Aim 1: Copy the iframe regex thread from "I'm trying to" to "always 3 digits.".
Aim 2:
Answer these questions using the iframe regex thread:
(a) What width and height values does the asker want the iframe to end up with?
(b) In the first answer's patterns, how many times may the digit character repeat?
(c) What does the second answer recommend for parsing and querying HTML?
Aim 3: Write a continuation of the iframe regex thread that follows on from its last sentence.

Passage to read:
———

1

I'm trying to write a regex that will look for the width and height attributes in a string (which will always be an html iframe) and replace the values that it has.

What I have is a string where ### could be any value, and not necessarily always 3 digits.

string iFrame = <iframe width="###" height="###" src="http://www.youtube.com/embed/xxxxxx" frameborder="0" allowfullscreen></iframe>

I want to end up with set values for the width and height:

<iframe width="315" height="215" src="http://www.youtube.com/embed/xxxxxx" frameborder="0" allowfullscreen></iframe>

I tried this, but am not good with regular expressions:

iFrame = Regex.Replace(iFrame, "width=\".*\"", "width=\"315\"");
iFrame = Regex.Replace(iFrame, "height=\".*\"", "height=\"215\"");

which resulted in:

<iframe width="315" allowfullscreen></iframe>

which is not what I want. Can someone help me?

Ben
  • 1,023
  • 7
  • 18
  • 35

3 Answers3

9

Replace your patterns to this:

"width=\"([0-9]{1,4})\""

and

"height=\"([0-9]{1,4})\""

Basically, you were using . which performs a greedy-capture. Meaning it grabs as many characters as possible. The patterns above look for any number character [0-9] that repeats between 1 and 4 times {1,4}. Which is what you are really looking for.

Shai Cohen
  • 6,074
  • 4
  • 31
  • 54
  • thank you for the response that worked for me! and the explanation. regular expressions are on my list of things to learn... – Ben Nov 16 '11 at 00:26
  • 1
    Glad it helped. Also, do a quick google search for RegEx pattern testers. They are often little programs that allow you to test your regex instantly. Probably the best way to learn. – Shai Cohen Nov 16 '11 at 15:08
3

You are better off using the HTML Agility Pack to parse and query HTML. It handles HTML fragments well.

RegEx is not a good solution for parsing HTML, as this SO answer may convince you.

———

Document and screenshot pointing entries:
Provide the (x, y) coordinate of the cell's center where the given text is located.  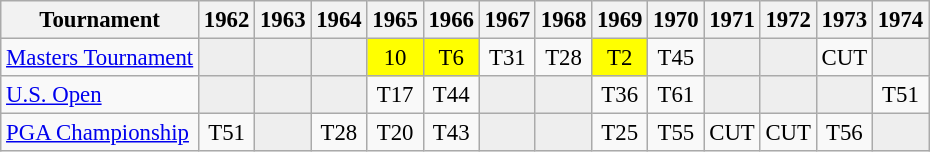
10 (395, 58)
Tournament (100, 20)
1972 (788, 20)
1962 (227, 20)
T44 (451, 95)
1966 (451, 20)
T2 (620, 58)
1964 (339, 20)
1974 (900, 20)
T20 (395, 133)
1969 (620, 20)
T25 (620, 133)
T45 (676, 58)
T43 (451, 133)
1973 (844, 20)
T36 (620, 95)
T61 (676, 95)
U.S. Open (100, 95)
T56 (844, 133)
T31 (507, 58)
1968 (563, 20)
PGA Championship (100, 133)
1967 (507, 20)
1965 (395, 20)
T17 (395, 95)
Masters Tournament (100, 58)
1963 (283, 20)
1971 (732, 20)
T6 (451, 58)
1970 (676, 20)
T55 (676, 133)
Detect which cell encompasses the target text, then output its [X, Y] center coordinate. 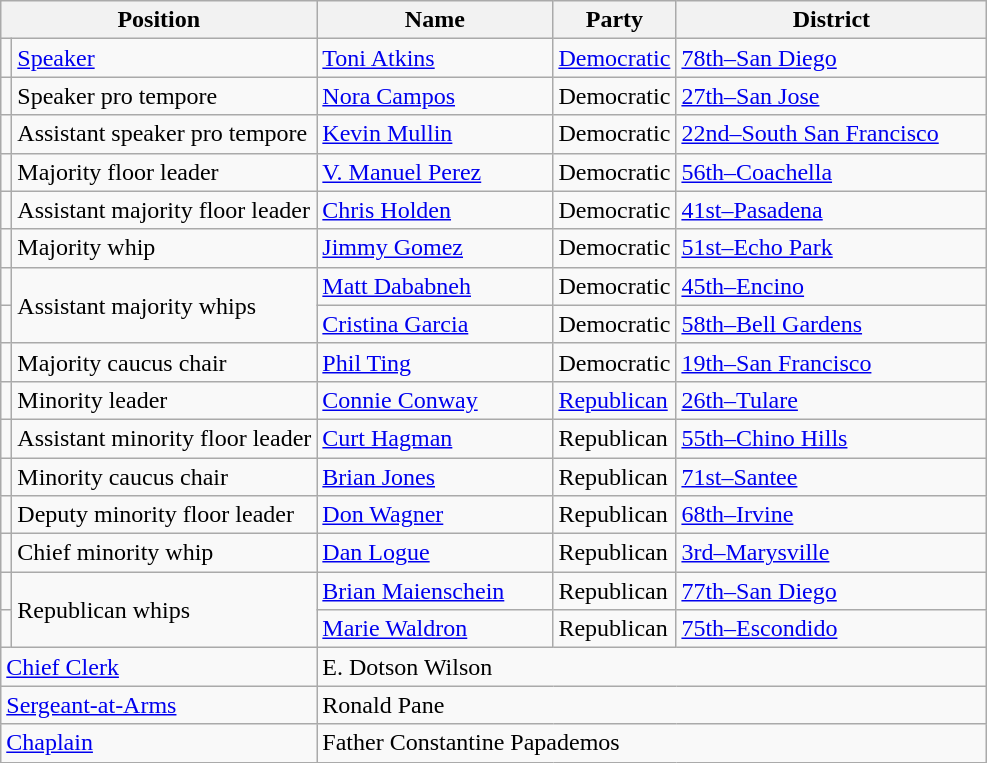
V. Manuel Perez [435, 172]
Deputy minority floor leader [164, 515]
Party [614, 20]
Brian Jones [435, 477]
Position [159, 20]
19th–San Francisco [832, 362]
Minority caucus chair [164, 477]
Minority leader [164, 400]
77th–San Diego [832, 591]
71st–Santee [832, 477]
58th–Bell Gardens [832, 324]
E. Dotson Wilson [652, 667]
Ronald Pane [652, 705]
Republican whips [164, 610]
Dan Logue [435, 553]
Matt Dababneh [435, 286]
Sergeant-at-Arms [159, 705]
Majority floor leader [164, 172]
75th–Escondido [832, 629]
45th–Encino [832, 286]
41st–Pasadena [832, 210]
Father Constantine Papademos [652, 743]
Majority caucus chair [164, 362]
Assistant majority floor leader [164, 210]
Chief Clerk [159, 667]
27th–San Jose [832, 96]
Speaker [164, 58]
Brian Maienschein [435, 591]
78th–San Diego [832, 58]
68th–Irvine [832, 515]
51st–Echo Park [832, 248]
Connie Conway [435, 400]
Assistant majority whips [164, 305]
Assistant speaker pro tempore [164, 134]
22nd–South San Francisco [832, 134]
3rd–Marysville [832, 553]
Chief minority whip [164, 553]
26th–Tulare [832, 400]
Name [435, 20]
56th–Coachella [832, 172]
Kevin Mullin [435, 134]
Majority whip [164, 248]
Chaplain [159, 743]
Curt Hagman [435, 438]
Assistant minority floor leader [164, 438]
Phil Ting [435, 362]
Chris Holden [435, 210]
Don Wagner [435, 515]
Jimmy Gomez [435, 248]
Marie Waldron [435, 629]
Toni Atkins [435, 58]
Speaker pro tempore [164, 96]
55th–Chino Hills [832, 438]
District [832, 20]
Cristina Garcia [435, 324]
Nora Campos [435, 96]
Provide the (X, Y) coordinate of the cell's center where the given text is located.  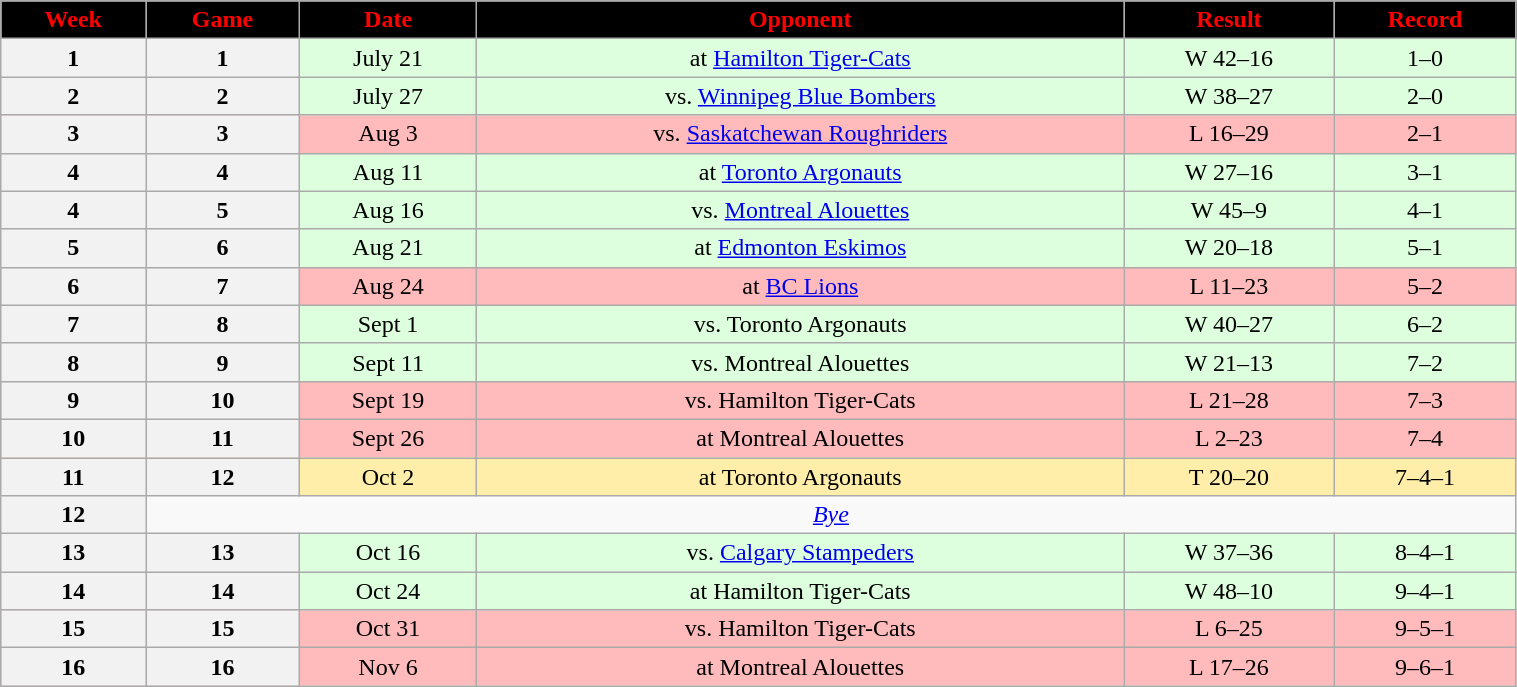
7–3 (1425, 400)
L 2–23 (1230, 438)
1–0 (1425, 58)
8–4–1 (1425, 553)
Record (1425, 20)
Date (388, 20)
9–4–1 (1425, 591)
Aug 24 (388, 286)
W 48–10 (1230, 591)
July 21 (388, 58)
W 37–36 (1230, 553)
W 40–27 (1230, 324)
T 20–20 (1230, 477)
7–4–1 (1425, 477)
at Edmonton Eskimos (800, 248)
L 21–28 (1230, 400)
W 45–9 (1230, 210)
vs. Saskatchewan Roughriders (800, 134)
7–4 (1425, 438)
7–2 (1425, 362)
6–2 (1425, 324)
vs. Toronto Argonauts (800, 324)
9–5–1 (1425, 629)
W 21–13 (1230, 362)
W 27–16 (1230, 172)
Bye (831, 515)
W 38–27 (1230, 96)
5–1 (1425, 248)
July 27 (388, 96)
Nov 6 (388, 667)
Sept 19 (388, 400)
Sept 26 (388, 438)
2–1 (1425, 134)
Aug 11 (388, 172)
Oct 16 (388, 553)
Oct 24 (388, 591)
Sept 11 (388, 362)
4–1 (1425, 210)
Aug 21 (388, 248)
W 20–18 (1230, 248)
Sept 1 (388, 324)
Oct 31 (388, 629)
L 11–23 (1230, 286)
L 6–25 (1230, 629)
W 42–16 (1230, 58)
L 16–29 (1230, 134)
Game (222, 20)
Oct 2 (388, 477)
Week (74, 20)
3–1 (1425, 172)
5–2 (1425, 286)
Opponent (800, 20)
vs. Winnipeg Blue Bombers (800, 96)
9–6–1 (1425, 667)
vs. Calgary Stampeders (800, 553)
2–0 (1425, 96)
Aug 3 (388, 134)
Aug 16 (388, 210)
Result (1230, 20)
L 17–26 (1230, 667)
at BC Lions (800, 286)
Find where the given text appears and provide that cell's center as [X, Y] coordinate. 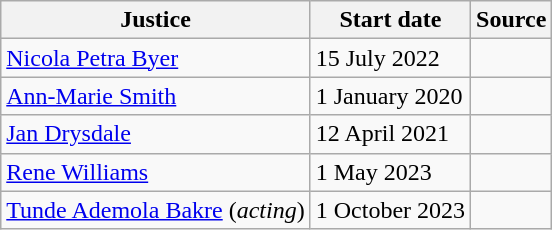
Ann-Marie Smith [156, 96]
1 May 2023 [390, 172]
1 October 2023 [390, 210]
Nicola Petra Byer [156, 58]
Justice [156, 20]
12 April 2021 [390, 134]
Source [512, 20]
Start date [390, 20]
Rene Williams [156, 172]
1 January 2020 [390, 96]
15 July 2022 [390, 58]
Tunde Ademola Bakre (acting) [156, 210]
Jan Drysdale [156, 134]
Find where the given text appears and provide that cell's center as [x, y] coordinate. 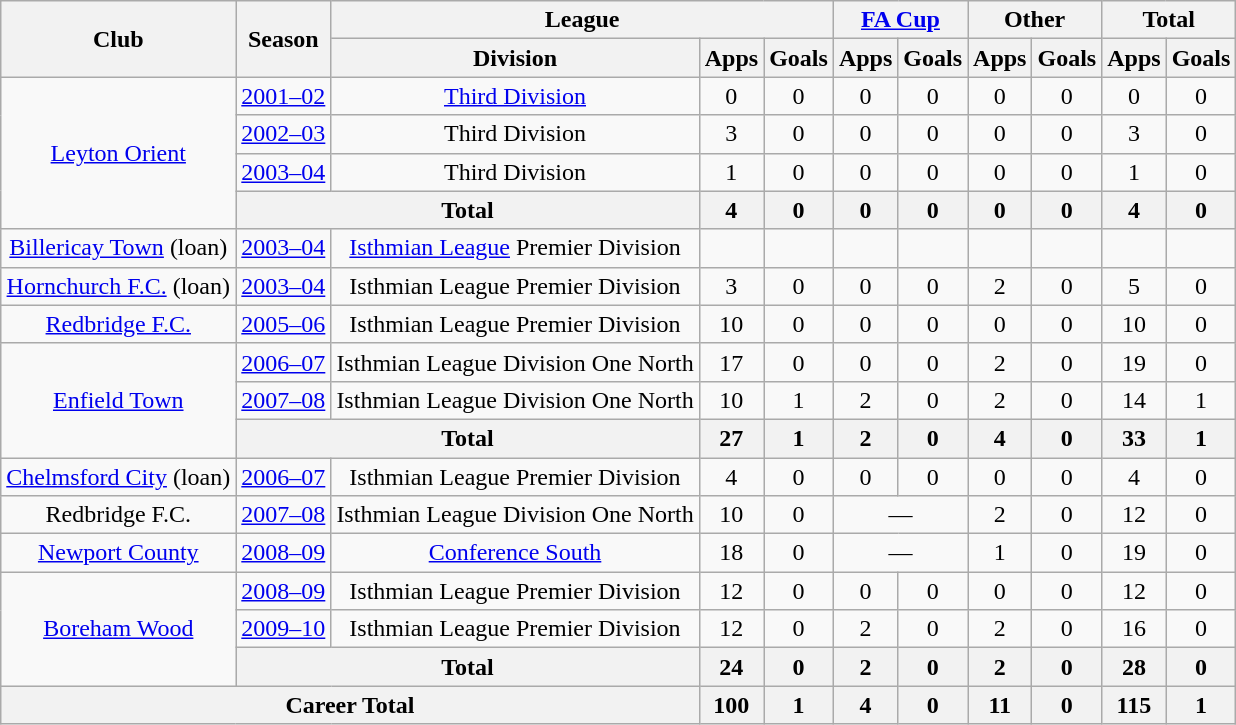
33 [1134, 438]
FA Cup [900, 20]
11 [1000, 705]
Chelmsford City (loan) [118, 477]
Billericay Town (loan) [118, 248]
2001–02 [284, 96]
18 [731, 553]
16 [1134, 629]
24 [731, 667]
2009–10 [284, 629]
5 [1134, 286]
2002–03 [284, 134]
27 [731, 438]
2005–06 [284, 324]
Conference South [515, 553]
Hornchurch F.C. (loan) [118, 286]
Newport County [118, 553]
17 [731, 362]
28 [1134, 667]
Season [284, 39]
115 [1134, 705]
Enfield Town [118, 400]
Other [1035, 20]
Career Total [350, 705]
Leyton Orient [118, 153]
Boreham Wood [118, 629]
Division [515, 58]
14 [1134, 400]
100 [731, 705]
Club [118, 39]
League [582, 20]
Search for the cell housing the specified text and yield its [X, Y] center coordinate. 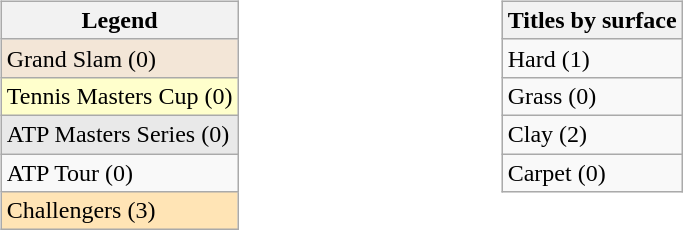
Carpet (0) [592, 173]
Grand Slam (0) [120, 58]
Clay (2) [592, 134]
Grass (0) [592, 96]
Titles by surface [592, 20]
Legend [120, 20]
Hard (1) [592, 58]
Tennis Masters Cup (0) [120, 96]
ATP Tour (0) [120, 173]
Challengers (3) [120, 211]
ATP Masters Series (0) [120, 134]
Extract the [X, Y] coordinate from the center of the cell holding the provided text.  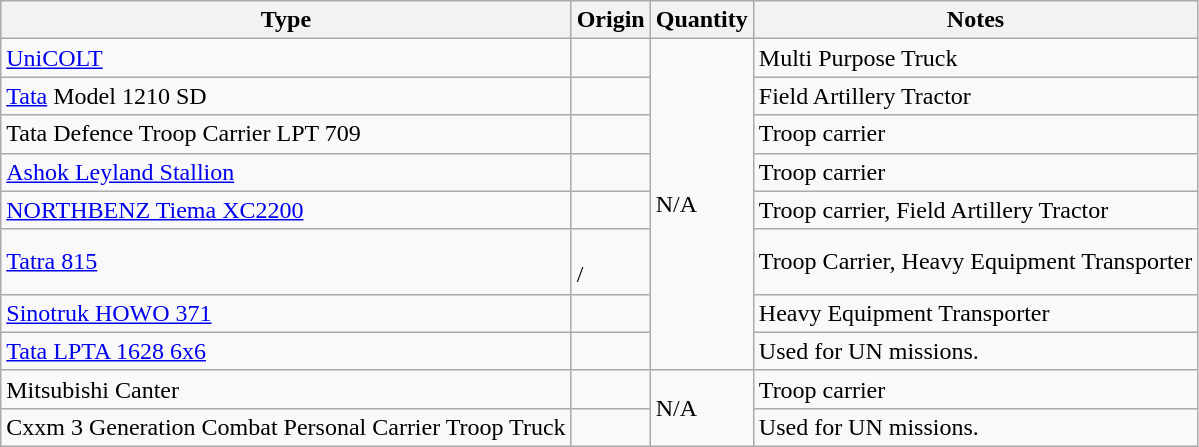
Type [286, 20]
NORTHBENZ Tiema XC2200 [286, 210]
Tatra 815 [286, 262]
Tata Model 1210 SD [286, 96]
Tata LPTA 1628 6x6 [286, 351]
Sinotruk HOWO 371 [286, 313]
Cxxm 3 Generation Combat Personal Carrier Troop Truck [286, 427]
Notes [975, 20]
Mitsubishi Canter [286, 389]
/ [610, 262]
Origin [610, 20]
Tata Defence Troop Carrier LPT 709 [286, 134]
Quantity [702, 20]
Troop Carrier, Heavy Equipment Transporter [975, 262]
Ashok Leyland Stallion [286, 172]
Troop carrier, Field Artillery Tractor [975, 210]
Heavy Equipment Transporter [975, 313]
Multi Purpose Truck [975, 58]
Field Artillery Tractor [975, 96]
UniCOLT [286, 58]
Find where the given text appears and provide that cell's center as [x, y] coordinate. 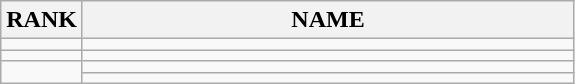
RANK [42, 20]
NAME [328, 20]
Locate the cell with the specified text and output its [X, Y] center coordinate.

———

Written answer 1:
I'm trying to write a regex that will look for the width and height attributes in a string (which will always be an html iframe) and replace the values that it has.

What I have is a string where ### could be any value, and not necessarily always 3 digits.

Written answer 2:
(a) A width of 315 and a height of 215.
(b) Between 1 and 4 times.
(c) The HTML Agility Pack.

Written answer 3:
Community
  • 1
  • 1
Oded
  • 489,969
  • 99
  • 883
  • 1,009
  • 1
    Is there any answer other than `RegEx is not a good solution for parsing HTML use HTML Agility Pack`. Even referred library is the same always. I should save this string as a reputation hunter :) – L.B Nov 15 '11 at 22:37
  • @L.B - RegEx is _not_ a good solution for arbitrary HTML. And the library is a very good library, which is why it is referred to so often. Is this a problem? – Oded Nov 15 '11 at 22:39
  • Isn't there any other library, or is it always valid even for a simply parsing. – L.B Nov 15 '11 at 22:41
  • 1
    @L.B - It is good for HTML fragments, badly formed HTML and is fast. If you know the incoming format (and that it will not change or vary much), by all means, use RegEx. – Oded Nov 15 '11 at 22:43
3

I agree that this isn't the best way to work with html. The problem with your example is the . in you regex which is matching all chars and spaces up to the last " in the string. Change it to the code below which only matches non-whitespace characters.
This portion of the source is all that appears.